> _Task statement_
Find the line with "Task: Select XML Files in the tree" in the entries below. Repeat it, every following line, and the line with "Given: Click the red character at bottom left", exactly and with nothing added.

Saved entries
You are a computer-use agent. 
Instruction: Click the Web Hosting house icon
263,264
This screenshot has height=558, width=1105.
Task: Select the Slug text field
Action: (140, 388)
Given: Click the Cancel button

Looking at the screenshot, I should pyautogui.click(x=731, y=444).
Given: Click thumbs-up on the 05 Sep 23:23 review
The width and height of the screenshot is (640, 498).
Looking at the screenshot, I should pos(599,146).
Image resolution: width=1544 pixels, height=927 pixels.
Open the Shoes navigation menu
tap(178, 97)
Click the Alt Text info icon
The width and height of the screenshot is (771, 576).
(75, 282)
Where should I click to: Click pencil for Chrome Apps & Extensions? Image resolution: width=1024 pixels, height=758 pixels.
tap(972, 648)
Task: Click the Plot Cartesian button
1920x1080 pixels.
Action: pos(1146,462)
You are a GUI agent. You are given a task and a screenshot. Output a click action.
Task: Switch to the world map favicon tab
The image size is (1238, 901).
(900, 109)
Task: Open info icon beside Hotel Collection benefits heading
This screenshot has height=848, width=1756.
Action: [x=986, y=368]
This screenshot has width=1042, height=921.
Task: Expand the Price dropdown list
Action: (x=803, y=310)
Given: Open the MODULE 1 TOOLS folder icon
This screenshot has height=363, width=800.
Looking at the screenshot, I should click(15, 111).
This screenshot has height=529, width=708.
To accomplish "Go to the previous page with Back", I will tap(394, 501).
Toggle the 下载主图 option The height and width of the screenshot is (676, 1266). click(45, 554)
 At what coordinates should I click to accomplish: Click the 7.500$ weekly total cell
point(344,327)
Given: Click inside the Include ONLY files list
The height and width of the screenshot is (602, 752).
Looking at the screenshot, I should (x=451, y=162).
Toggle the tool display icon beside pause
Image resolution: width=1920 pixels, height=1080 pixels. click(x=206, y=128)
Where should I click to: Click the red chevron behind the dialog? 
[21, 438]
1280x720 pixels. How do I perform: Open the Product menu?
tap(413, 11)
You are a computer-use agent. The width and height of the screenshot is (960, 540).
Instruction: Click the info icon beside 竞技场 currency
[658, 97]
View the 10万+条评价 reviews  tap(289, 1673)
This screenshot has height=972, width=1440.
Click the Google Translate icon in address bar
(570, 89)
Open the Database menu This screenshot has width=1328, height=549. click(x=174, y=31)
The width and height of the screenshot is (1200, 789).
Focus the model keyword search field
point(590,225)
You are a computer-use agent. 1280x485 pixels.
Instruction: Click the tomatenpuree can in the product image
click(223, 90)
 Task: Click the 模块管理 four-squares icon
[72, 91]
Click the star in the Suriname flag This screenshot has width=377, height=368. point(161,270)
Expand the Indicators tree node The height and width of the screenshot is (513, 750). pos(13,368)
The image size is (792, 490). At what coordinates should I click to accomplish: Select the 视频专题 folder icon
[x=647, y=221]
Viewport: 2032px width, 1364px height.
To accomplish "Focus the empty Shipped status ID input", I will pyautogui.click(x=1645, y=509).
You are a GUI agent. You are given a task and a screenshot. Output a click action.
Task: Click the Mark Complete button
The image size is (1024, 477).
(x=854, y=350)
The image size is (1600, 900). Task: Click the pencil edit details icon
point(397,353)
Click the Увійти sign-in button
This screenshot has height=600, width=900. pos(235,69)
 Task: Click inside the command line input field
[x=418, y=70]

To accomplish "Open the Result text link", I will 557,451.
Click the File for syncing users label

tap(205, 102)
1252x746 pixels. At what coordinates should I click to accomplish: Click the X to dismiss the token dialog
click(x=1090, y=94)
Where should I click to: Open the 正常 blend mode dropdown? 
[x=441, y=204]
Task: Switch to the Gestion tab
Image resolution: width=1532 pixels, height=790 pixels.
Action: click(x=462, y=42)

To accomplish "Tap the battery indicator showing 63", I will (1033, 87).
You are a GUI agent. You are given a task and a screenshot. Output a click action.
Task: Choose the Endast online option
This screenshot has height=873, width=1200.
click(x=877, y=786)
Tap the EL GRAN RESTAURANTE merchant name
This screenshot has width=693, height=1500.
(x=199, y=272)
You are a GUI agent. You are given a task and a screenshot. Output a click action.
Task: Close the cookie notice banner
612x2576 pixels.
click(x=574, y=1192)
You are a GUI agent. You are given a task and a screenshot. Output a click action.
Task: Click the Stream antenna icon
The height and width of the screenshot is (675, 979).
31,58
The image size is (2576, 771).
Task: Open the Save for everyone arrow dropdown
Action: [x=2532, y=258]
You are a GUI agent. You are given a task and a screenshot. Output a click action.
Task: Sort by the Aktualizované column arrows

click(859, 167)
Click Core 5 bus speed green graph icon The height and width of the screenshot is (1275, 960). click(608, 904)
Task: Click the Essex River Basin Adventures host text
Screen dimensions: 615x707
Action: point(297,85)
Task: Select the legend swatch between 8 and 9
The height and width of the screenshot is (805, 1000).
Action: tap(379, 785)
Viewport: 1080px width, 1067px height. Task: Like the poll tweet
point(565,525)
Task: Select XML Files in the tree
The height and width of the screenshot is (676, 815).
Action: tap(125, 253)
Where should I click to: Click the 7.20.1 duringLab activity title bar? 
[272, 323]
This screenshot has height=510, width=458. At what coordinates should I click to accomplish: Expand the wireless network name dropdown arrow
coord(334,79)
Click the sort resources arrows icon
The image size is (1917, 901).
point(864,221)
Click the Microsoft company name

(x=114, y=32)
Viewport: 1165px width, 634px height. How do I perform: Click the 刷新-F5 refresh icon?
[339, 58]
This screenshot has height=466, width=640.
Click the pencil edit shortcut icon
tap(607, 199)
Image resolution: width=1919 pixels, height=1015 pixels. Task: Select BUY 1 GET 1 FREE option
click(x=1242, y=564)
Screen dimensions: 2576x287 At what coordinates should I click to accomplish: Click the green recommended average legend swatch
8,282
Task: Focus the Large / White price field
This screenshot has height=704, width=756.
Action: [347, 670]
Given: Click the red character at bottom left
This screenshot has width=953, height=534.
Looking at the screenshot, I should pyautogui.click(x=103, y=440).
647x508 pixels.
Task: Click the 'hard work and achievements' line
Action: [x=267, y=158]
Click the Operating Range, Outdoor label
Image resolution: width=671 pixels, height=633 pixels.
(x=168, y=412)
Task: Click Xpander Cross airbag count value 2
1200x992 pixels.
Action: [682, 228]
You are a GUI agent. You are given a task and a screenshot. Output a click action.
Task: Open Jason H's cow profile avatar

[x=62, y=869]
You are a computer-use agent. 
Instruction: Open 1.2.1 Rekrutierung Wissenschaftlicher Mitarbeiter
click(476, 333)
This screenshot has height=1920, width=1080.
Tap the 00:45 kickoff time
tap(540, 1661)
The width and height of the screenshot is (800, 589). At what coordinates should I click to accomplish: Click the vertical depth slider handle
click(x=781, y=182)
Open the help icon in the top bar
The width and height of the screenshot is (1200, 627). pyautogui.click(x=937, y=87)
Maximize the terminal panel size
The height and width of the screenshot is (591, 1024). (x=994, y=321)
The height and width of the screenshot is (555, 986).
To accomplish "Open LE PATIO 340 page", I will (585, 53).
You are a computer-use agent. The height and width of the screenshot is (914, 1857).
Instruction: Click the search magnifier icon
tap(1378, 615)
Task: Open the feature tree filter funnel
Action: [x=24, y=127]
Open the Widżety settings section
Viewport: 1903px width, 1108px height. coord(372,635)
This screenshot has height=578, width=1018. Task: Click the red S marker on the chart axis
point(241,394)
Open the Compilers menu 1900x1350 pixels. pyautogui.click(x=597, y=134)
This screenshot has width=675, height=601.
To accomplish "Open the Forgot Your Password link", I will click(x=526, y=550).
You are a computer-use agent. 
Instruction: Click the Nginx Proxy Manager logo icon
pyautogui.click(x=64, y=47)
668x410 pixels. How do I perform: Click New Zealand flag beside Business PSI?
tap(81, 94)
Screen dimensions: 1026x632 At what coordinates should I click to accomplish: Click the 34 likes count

> _Your response_
Task: Select XML Files in the tree
The height and width of the screenshot is (676, 815).
Action: tap(125, 253)
Where should I click to: Click the 7.20.1 duringLab activity title bar? 
[272, 323]
This screenshot has height=510, width=458. At what coordinates should I click to accomplish: Expand the wireless network name dropdown arrow
coord(334,79)
Click the sort resources arrows icon
The image size is (1917, 901).
point(864,221)
Click the Microsoft company name

(x=114, y=32)
Viewport: 1165px width, 634px height. How do I perform: Click the 刷新-F5 refresh icon?
[339, 58]
This screenshot has height=466, width=640.
Click the pencil edit shortcut icon
tap(607, 199)
Image resolution: width=1919 pixels, height=1015 pixels. Task: Select BUY 1 GET 1 FREE option
click(x=1242, y=564)
Screen dimensions: 2576x287 At what coordinates should I click to accomplish: Click the green recommended average legend swatch
8,282
Task: Focus the Large / White price field
This screenshot has height=704, width=756.
Action: [347, 670]
Given: Click the red character at bottom left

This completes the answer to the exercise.